Stalwart favorites like Foo Fighters and Pearl Jam basically never stop touring, it seems, and other ’90s alum like Weezer, Stone Temple Pilots, Bush, Live and others — have all done arena or amp runs in recent years. And, of course, the venerable Rolling Stones, AC/DC, Guns N’ Roses of the world show little sign of slowing down. Up and comers like Turnstile, Sleep Token and Fontaines D.C. shot from early spots on festival bills to support to headline in meteoric fashion.

Oh.
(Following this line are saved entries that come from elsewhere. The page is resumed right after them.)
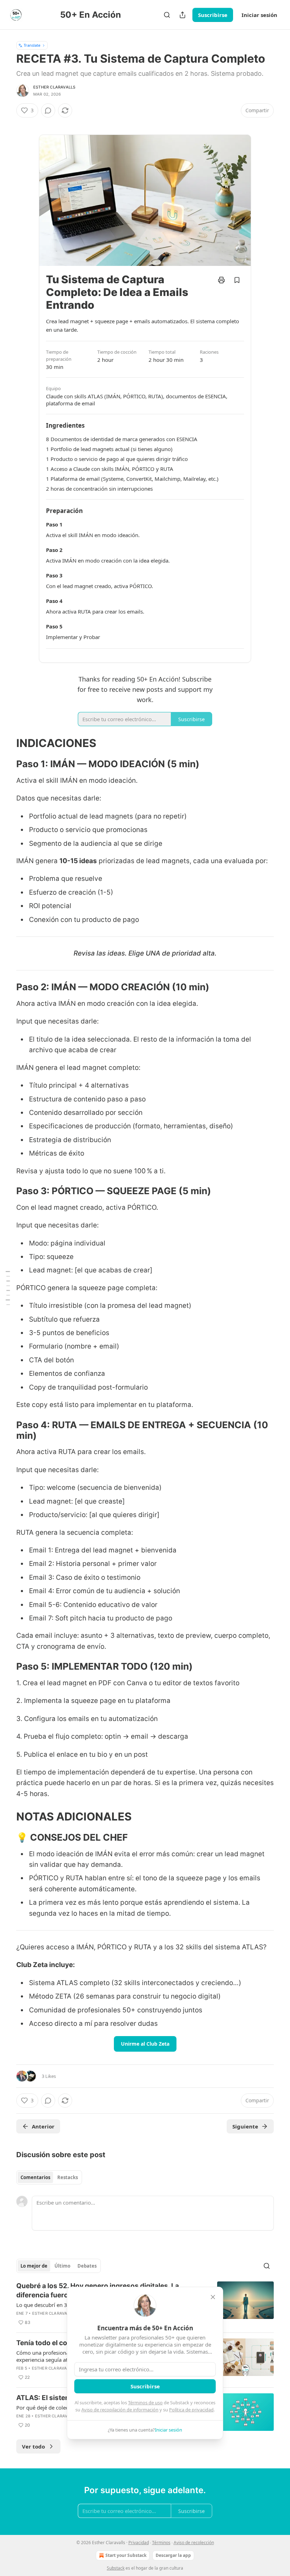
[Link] (6, 743)
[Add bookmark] (237, 280)
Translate (32, 45)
And Oasis is back (in case you missed it).

Maybe rock never left and things move in cycles and in flux and right now just feels like a high time, but, rock’s death (and inevitable return) could be proclaimed by some clickbait-chasing pundit anytime.

A panel of rock industry luminaries will examine the genre’s current moment, its status in the culture and its prospects for the future at Pollstar Live!’s “Rock Is Back” panel. 
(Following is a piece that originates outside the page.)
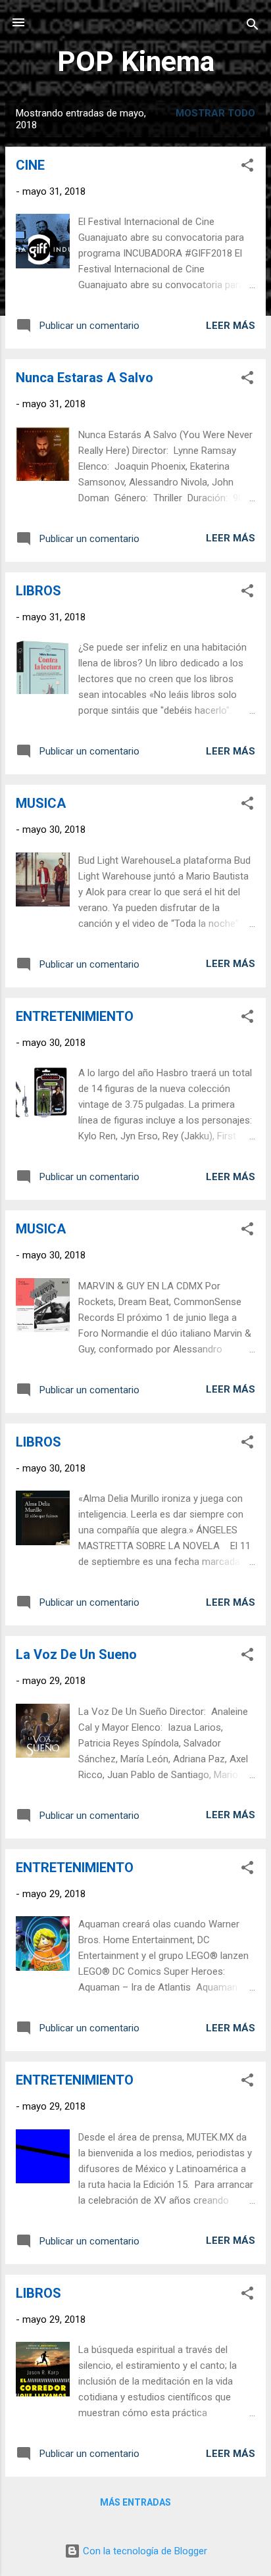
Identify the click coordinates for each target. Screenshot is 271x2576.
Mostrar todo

The panel will feature talent buyer and festival promoter Amanda Phelan; journalist, Rock & Roll Hall of Fame nominating committee member and former Global Head of Rock for Spotify Allison Hagendorf Jaffe;
and Master of Mayhem at LA’s rock leader KLOS Keith Cunningham in a conversation with rock power agents Ken Fermaglich of UTA (GNR, Paramore, Muse and more) and CAA’s Ryan Harlacher (Against Me!, Breaking Benjamin, Avenged Sevenfold) plus manager Mark DiDia of Red Light Management (The Black Crowes, Counting Crows, 3 Doors Down).

They’ll discuss what it takes to break through, separate from the pack and find sustained success as bands look to parlay streams in album buys and ticket sales. 

Reports of rock’s death, as ever, were greatly exaggerated but its current success is without hyperbole.

Rock is more diverse than ever, more lucrative than ever … and more crowded than ever. Breaking through to a sustainable career takes the kind of expertise only those who’ve navigated the ebbs and swells before.

Yes, Phoebe, rock ’n’ roll is gonna be fine. But how do we meet the moment?